Of course, the big talk lately in the comic book world is the latest trailer for Captain America: Civil War. With the biggest subject being the arrival of Spider-Man in the Marvel Cinematic Universe. Spider-Man was my favorite as a kid, as I always thought he had the coolest characters and most interesting stories. Plus, my boy Todd McFarlane was drawing for him, and I thought he was a God.
At the time I dug the Rami movies, but as time goes by they just don’t hold up. Ironically the one I like the most these days is Part 3. Sure, it has a lot weighing it down, but I think it has a lot of great stuff too. I loved The Amazing Spider-Man, but hated the sequel. So, it’s great to see him in this world finally, and he has the classic look to him. Civil War is going to be a hell of a movie though, a damn good chance it could be not only Marvel’s best, but the all time greatest comic book film.
Now, there’s another comic book film coming out that a few people are interested in as well, but let’s save that for tomorrow, shall we?
On to today’s workout, Legs, baby.
Squats – 175×3, 180×3, 185×3
My form is pretty crisp, however when I go real deep, I tend to lean forward coming out of the whole, I don’t think that’s wise. So, I may lower the weight, or just stay around this level until I can power out in crisp form.

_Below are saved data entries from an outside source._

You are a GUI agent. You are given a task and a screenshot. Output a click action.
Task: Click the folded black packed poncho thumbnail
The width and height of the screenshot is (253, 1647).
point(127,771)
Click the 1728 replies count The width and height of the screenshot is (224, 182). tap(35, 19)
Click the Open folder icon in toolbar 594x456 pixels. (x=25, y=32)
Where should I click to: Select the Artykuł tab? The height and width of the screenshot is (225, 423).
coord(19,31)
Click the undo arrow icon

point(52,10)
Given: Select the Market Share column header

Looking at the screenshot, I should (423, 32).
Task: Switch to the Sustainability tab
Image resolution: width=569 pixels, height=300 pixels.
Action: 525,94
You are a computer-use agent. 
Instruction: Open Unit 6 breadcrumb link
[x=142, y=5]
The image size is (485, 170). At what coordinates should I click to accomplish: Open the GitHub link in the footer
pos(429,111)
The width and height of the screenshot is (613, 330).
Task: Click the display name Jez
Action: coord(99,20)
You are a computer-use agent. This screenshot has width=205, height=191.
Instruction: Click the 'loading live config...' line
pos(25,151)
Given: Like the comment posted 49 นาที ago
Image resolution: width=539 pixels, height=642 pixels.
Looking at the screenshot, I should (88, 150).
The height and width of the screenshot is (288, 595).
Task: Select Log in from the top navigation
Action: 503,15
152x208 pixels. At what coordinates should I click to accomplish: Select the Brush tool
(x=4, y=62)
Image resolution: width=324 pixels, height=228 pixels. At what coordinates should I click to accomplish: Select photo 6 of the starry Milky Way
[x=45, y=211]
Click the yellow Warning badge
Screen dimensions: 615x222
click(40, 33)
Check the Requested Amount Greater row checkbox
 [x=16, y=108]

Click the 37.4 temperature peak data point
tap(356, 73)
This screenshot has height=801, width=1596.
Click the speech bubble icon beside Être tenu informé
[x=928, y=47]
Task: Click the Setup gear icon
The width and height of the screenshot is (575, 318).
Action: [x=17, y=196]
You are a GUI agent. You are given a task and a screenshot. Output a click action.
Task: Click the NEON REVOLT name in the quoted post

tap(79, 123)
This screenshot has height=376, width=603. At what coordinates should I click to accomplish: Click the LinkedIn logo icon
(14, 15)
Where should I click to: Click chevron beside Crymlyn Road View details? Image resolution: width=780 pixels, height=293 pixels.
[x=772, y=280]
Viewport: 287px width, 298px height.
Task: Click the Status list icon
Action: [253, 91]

Goblet Squat – 70×3, 75×3, 80×3
These are very underrated. For one, you can get amazing depth, and for two it works your arms, chest, delts, abs, and upper back with the static hold. Give’em a shot sometime.
Sissy Squat – 15, 15, 15
Stiff Leg Deadlift w/Dumbbells – 10, 10, 10
I went to failure on all of those sets, and I go as deep as possible with the Stiff Legs. Working the front & back of the legs in a superset is fantastic, and a great way to burn them out.
Hyper Extensions – 45×5, 5, 50×5, 5, 5
I remember way back when being all excited because I could bust out a few sets of bodyweight hypers. These are great to do after that superset, because your legs are toast.
Dumbbell Shelfing – 60×8 reps
I dig the Strongman stuff, but don’t have the equipment. So, this was kind of like the Atlas stone. I’d pick a dumbbell off the ground, and then place it on a shelf about chest height, then take it off and place it back down. I think just messing around with a heavy dumbbell is a great way to build practical strength.
Side Bends – 65×15, 70×12
Bench Sit Ups – 45×8
What I do here is sit at the end of a bench with a dumbbell, and then get into place for a Dumbbell Pullover, but go a little slower than usual, controlling the lay down. Then I get back up. This is all core, both ways, and if you don’t normally do these, will make your abs sore as hell.
Walking – 35 minutes
Through out the 35 minutes I would change the incline & decline on the treadmill to mix things up.